| Source extract |
** START **
At the request of the Chairman, CBO has now estimated the short-term and the longer-term effects of certain tax policy options being considered by the Congress. In particular, CBO studied the effects of extending the 2001 and 2003 tax cuts; extending the higher exemption amounts for the AMT that were in effect in 2009 (adjusted for inflation) for 2010 and subsequent years; and reinstating the estate tax, which expired completely in 2010, for 2011 and subsequent years at the rates in effect in 2009 and with the exemption amounts (adjusted for inflation) that applied in that year. CBO examined four alternative approaches to making those changes: a permanent change affecting all provisions (labeled a full permanent extension), a permanent change but without extending certain provisions that would apply only to high-income taxpayers (labeled a partial permanent extension), a change affecting all provisions but only through 2012 (full extension through 2012), and a change through 2012 but without extending certain provisions that would apply only to high-income taxpayers (partial extension through 2012).
** END **
| Collected data |
** START **
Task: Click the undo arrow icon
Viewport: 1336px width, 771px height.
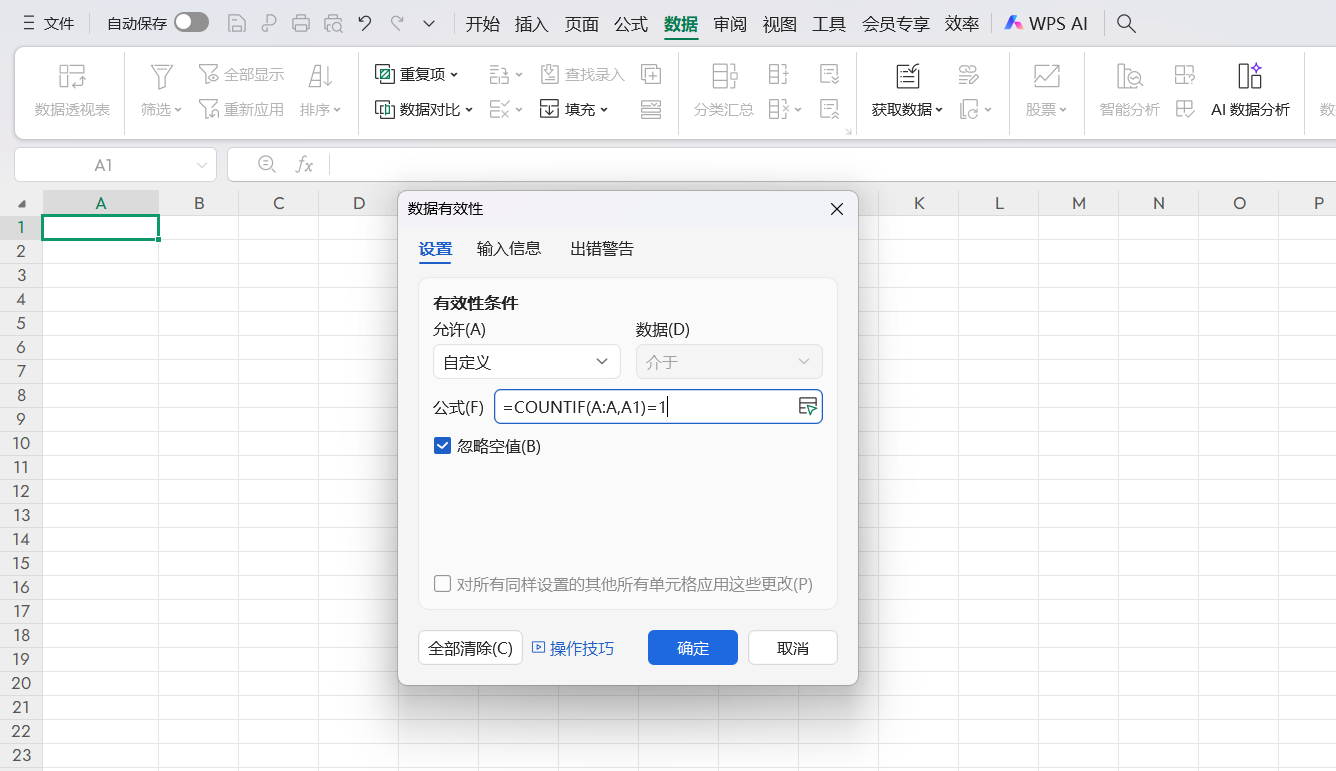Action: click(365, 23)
** END **
| Exercise tasks |
(a) Answer these from the CBO excerpt on tax options:
(i) In what year did the estate tax expire completely?
(ii) Which year's higher AMT exemption amounts would be extended?
(iii) What label is given to a permanent change affecting all provisions?
(b) List every label the CBO excerpt on tax options gives to one of its alternative approaches.
(c) Carry on the CBO excerpt on tax options from its final sentence.
The listing comes from a separate source.

| Responses per task |
(a)
(i) 2010
(ii) 2009
(iii) A full permanent extension

(b)
- Full permanent extension
- Partial permanent extension
- Full extension through 2012
- Partial extension through 2012

(c)
The methodology for this analysis was quite similar to the methodology that CBO uses in analyzing the President's budget each spring. CBO used several models that make different simplifying assumptions about people's behavior. The models used to estimate the effects on the economy in 2011 and 2012 focus on the policies' impact on the demand for goods and services, because CBO expects that economic growth in the near term will be restrained by a shortfall in demand. All else being equal, lower tax payments increase demand for goods and services and thereby boost economic activity. In contrast, the models used to estimate the effects on the economy in 2020 and later years focus on the policies' impact on the supply of labor and capital, because CBO believes that economic growth over that longer horizon will be restrained by supply factors. All else being equal, lower tax revenues increase budget deficits and thereby government borrowing, which crowds out investment, while lower tax rates increase people's saving and work effort; the net effect on economic activity depends on the balance of those forces. Because the responsiveness of people's work effort to changes in their after-tax compensation is uncertain, CBO produced estimates based on alternative assumptions about such behavioral responses.

Notwithstanding CBO's use of alternative models and assumptions, the actual effects of the policy options studied could fall above or below the estimates that CBO reports. With that caveat, the key findings are these:

  • All four of the options for extending the expiring income tax cuts would raise output, income, and employment during the next two years, relative to what would occur under current law. A full permanent extension or partial permanent extension would provide a larger boost to income and employment in the next two years than would a temporary extension, and a full extension would provide a larger boost than would the corresponding partial extension.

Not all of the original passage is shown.